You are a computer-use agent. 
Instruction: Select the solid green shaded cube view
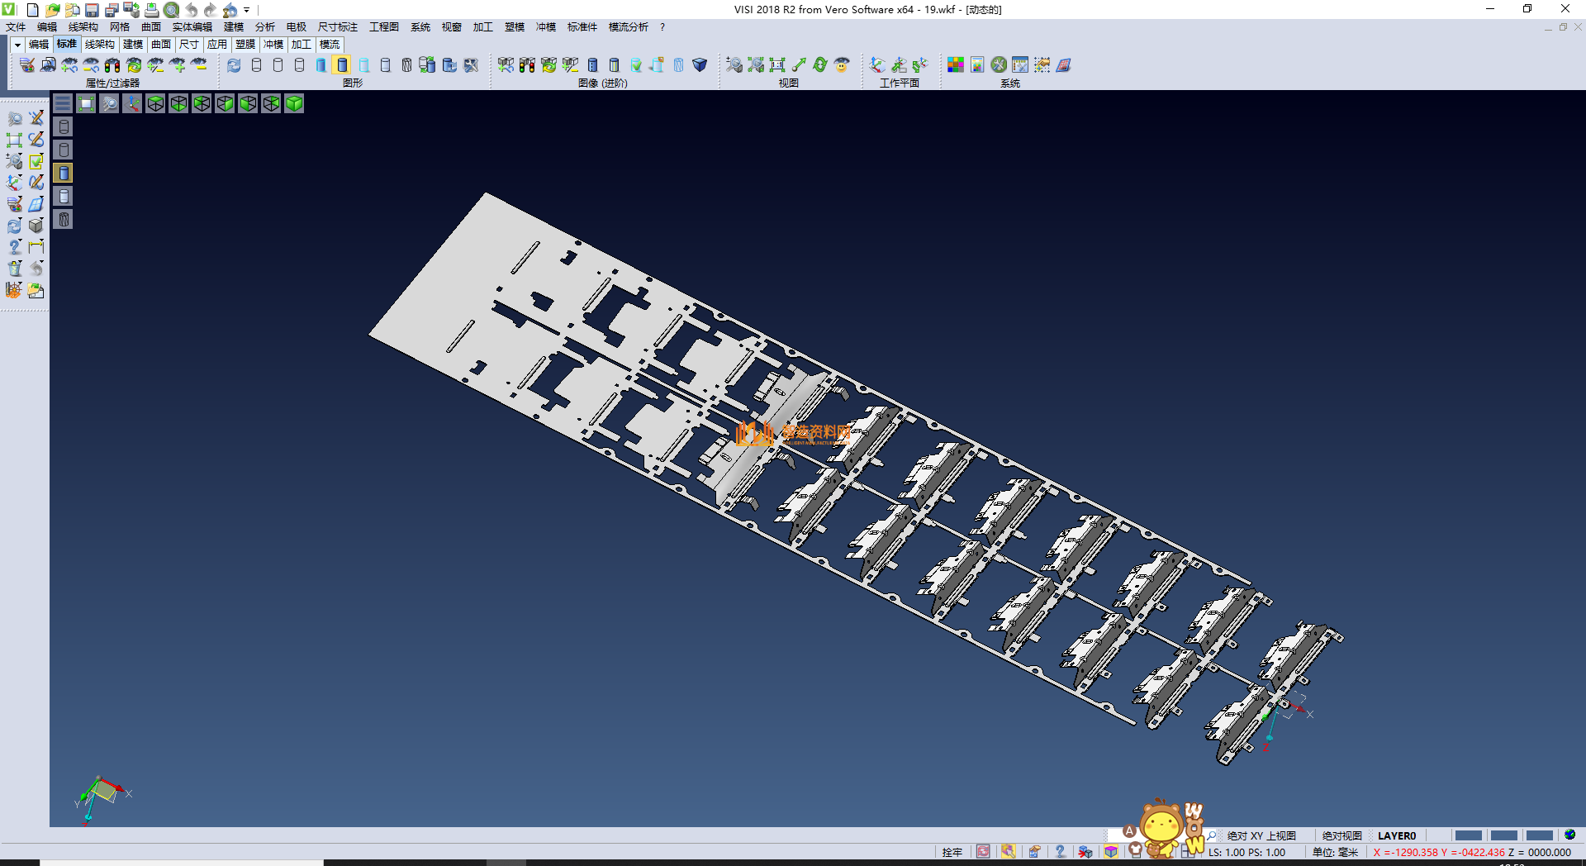coord(294,103)
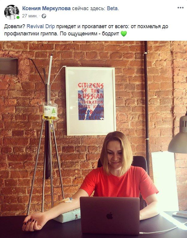The width and height of the screenshot is (187, 238).
Task: Follow the Revival Drip page link
Action: pyautogui.click(x=41, y=26)

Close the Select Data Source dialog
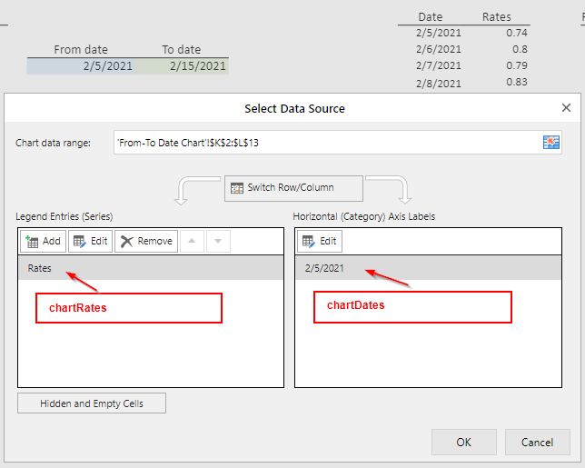click(x=566, y=108)
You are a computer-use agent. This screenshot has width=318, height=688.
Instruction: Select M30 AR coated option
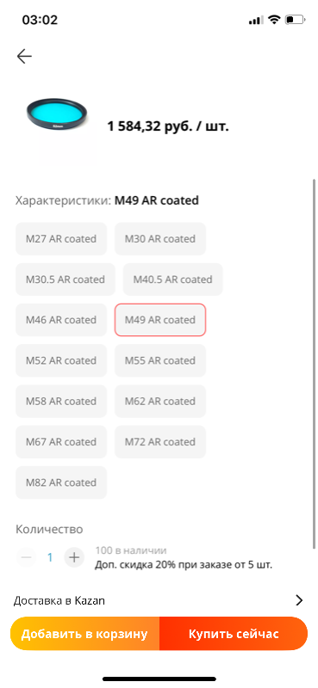pyautogui.click(x=160, y=239)
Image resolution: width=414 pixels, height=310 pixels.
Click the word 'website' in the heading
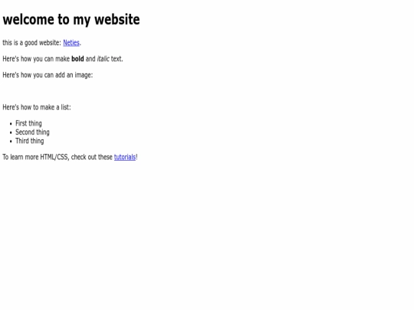pos(117,19)
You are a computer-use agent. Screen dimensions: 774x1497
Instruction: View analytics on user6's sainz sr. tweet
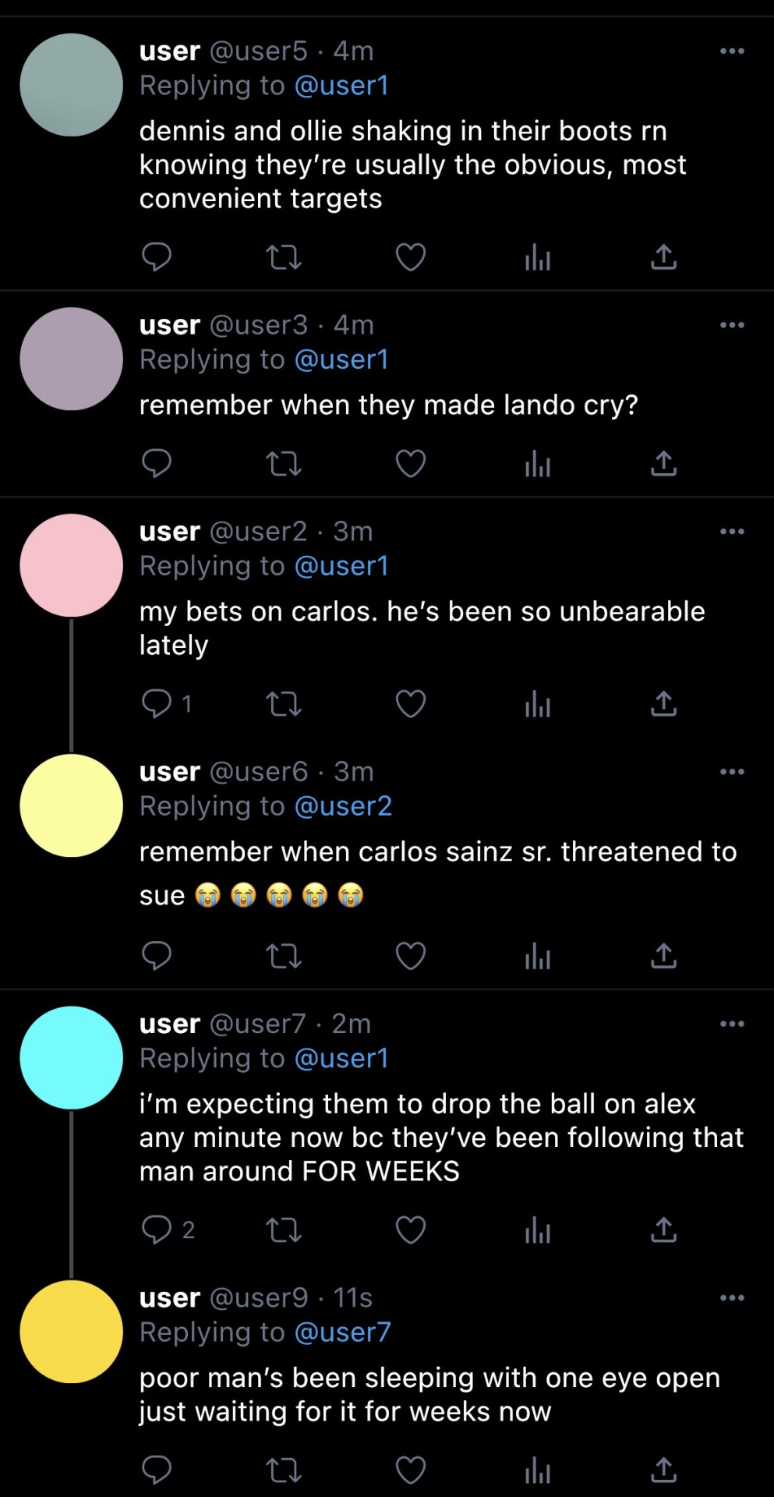[537, 956]
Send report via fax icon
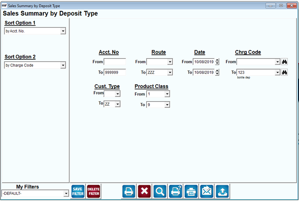 point(191,191)
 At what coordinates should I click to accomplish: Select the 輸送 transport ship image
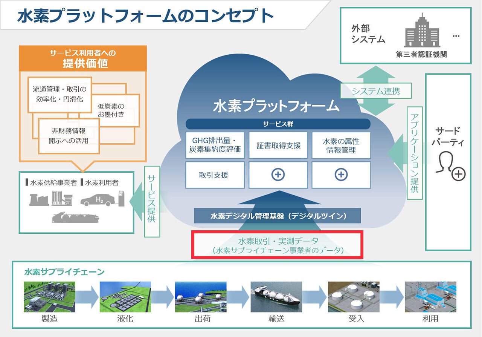coord(276,297)
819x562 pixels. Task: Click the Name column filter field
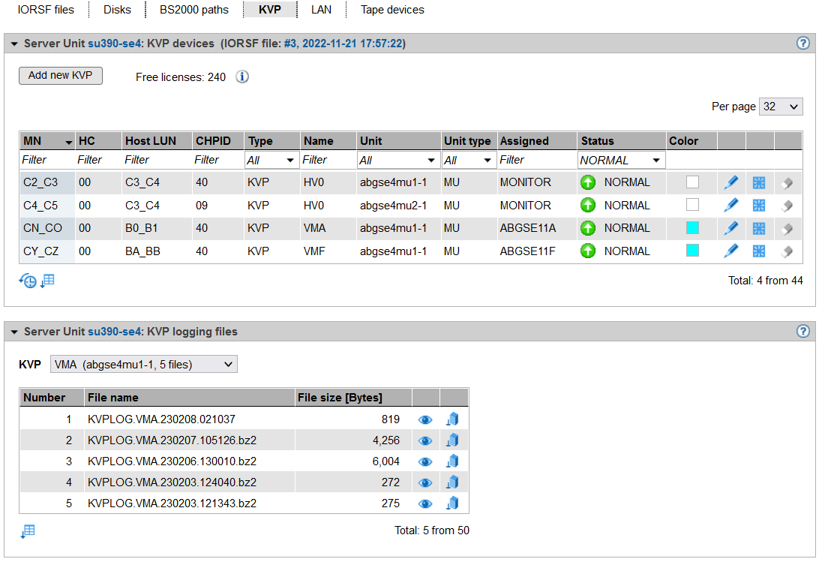[327, 160]
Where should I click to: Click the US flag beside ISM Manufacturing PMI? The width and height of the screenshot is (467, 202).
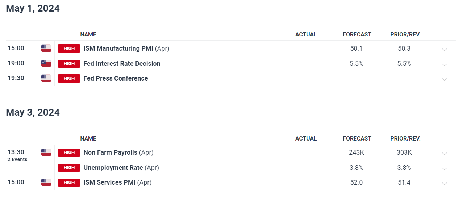coord(46,48)
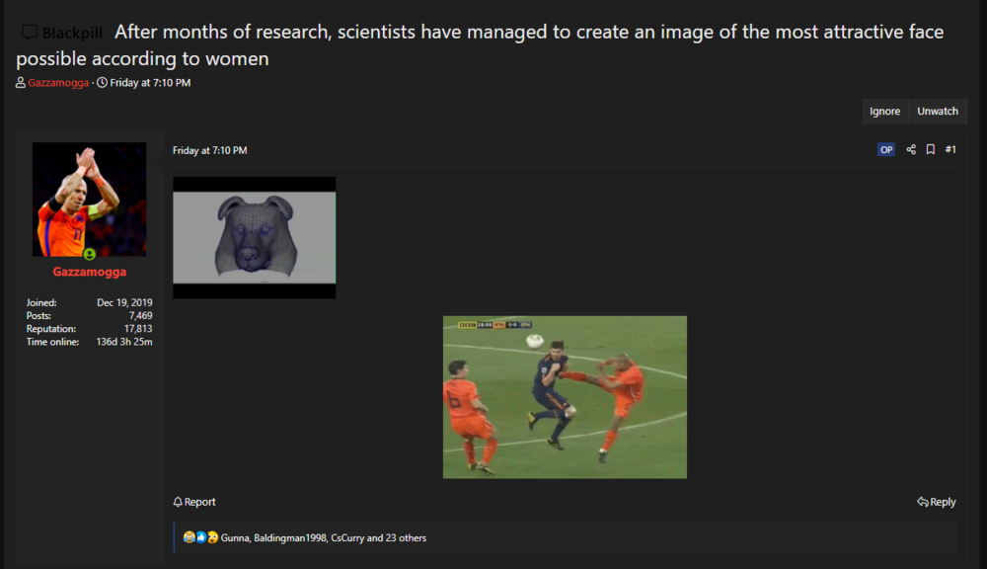987x569 pixels.
Task: Click the clock icon in the thread header
Action: tap(102, 83)
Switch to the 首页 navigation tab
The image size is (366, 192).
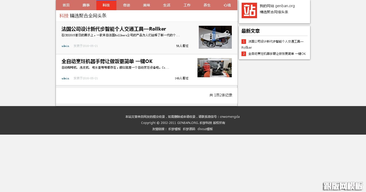pyautogui.click(x=66, y=5)
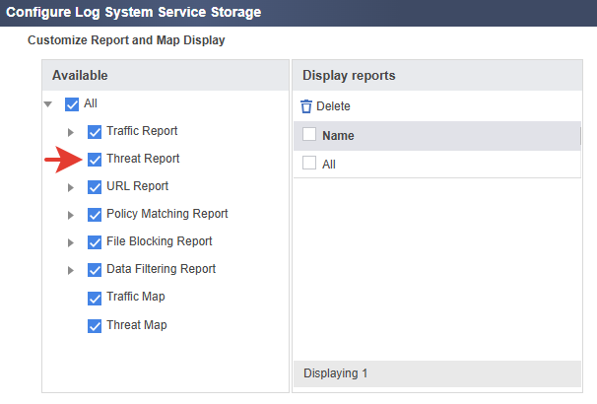Expand the Policy Matching Report node
This screenshot has height=404, width=597.
pos(71,215)
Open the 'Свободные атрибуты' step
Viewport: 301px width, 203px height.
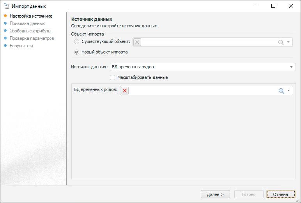click(x=30, y=31)
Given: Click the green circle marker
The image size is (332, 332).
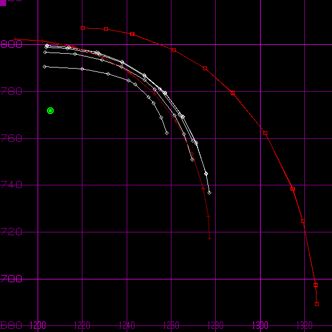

• Problem statement
Leave every picture out, and transcribe the data above exactly as it reads.

• Solution to this exercise
You are a computer-use agent. 
Instruction: Select the solid green shaded cube view
coord(294,103)
The width and height of the screenshot is (187, 238).
Task: Follow the Revival Drip page link
Action: pyautogui.click(x=41, y=26)

Close the Select Data Source dialog
click(x=566, y=108)
You are a computer-use agent. This screenshot has width=318, height=688.
Instruction: Select M30 AR coated option
pyautogui.click(x=160, y=239)
Image resolution: width=414 pixels, height=310 pixels.
Click the word 'website' in the heading
pos(117,19)
You are a computer-use agent. Screen dimensions: 774x1497
Instruction: View analytics on user6's sainz sr. tweet
[537, 956]
Send report via fax icon
 point(191,191)
 At what coordinates should I click to accomplish: Select the 輸送 transport ship image
coord(276,297)
819x562 pixels. Task: Click the Name column filter field
[327, 160]
Where should I click to: Click the US flag beside ISM Manufacturing PMI? The width and height of the screenshot is (467, 202).
coord(46,48)
987x569 pixels.
Task: Click the clock icon in the thread header
Action: tap(102, 83)
Switch to the 首页 navigation tab
The image size is (366, 192).
pyautogui.click(x=66, y=5)
Expand the Policy Matching Report node
This screenshot has height=404, width=597.
pos(71,215)
Open the 'Свободные атрибуты' step
Viewport: 301px width, 203px height.
click(x=30, y=31)
Given: Click the green circle marker
The image size is (332, 332).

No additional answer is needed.